## [TASK GOAL]
Whenever the word "screenshot" turns up in a line of the data below, copy that line.

Stored data entries
┏━━

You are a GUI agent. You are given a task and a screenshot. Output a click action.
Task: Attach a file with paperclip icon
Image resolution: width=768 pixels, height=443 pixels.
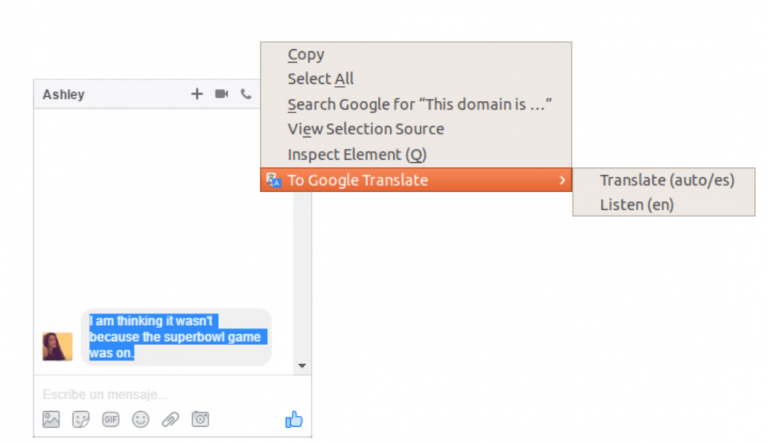[171, 420]
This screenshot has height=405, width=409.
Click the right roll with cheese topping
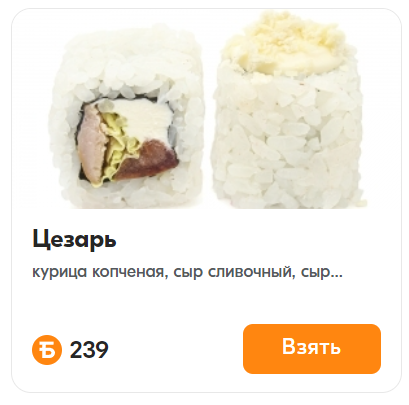point(288,110)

┗━━

## [OUTPUT FOR THIS EXERCISE]
You are a GUI agent. You are given a task and a screenshot. Output a click action.
This screenshot has height=405, width=409.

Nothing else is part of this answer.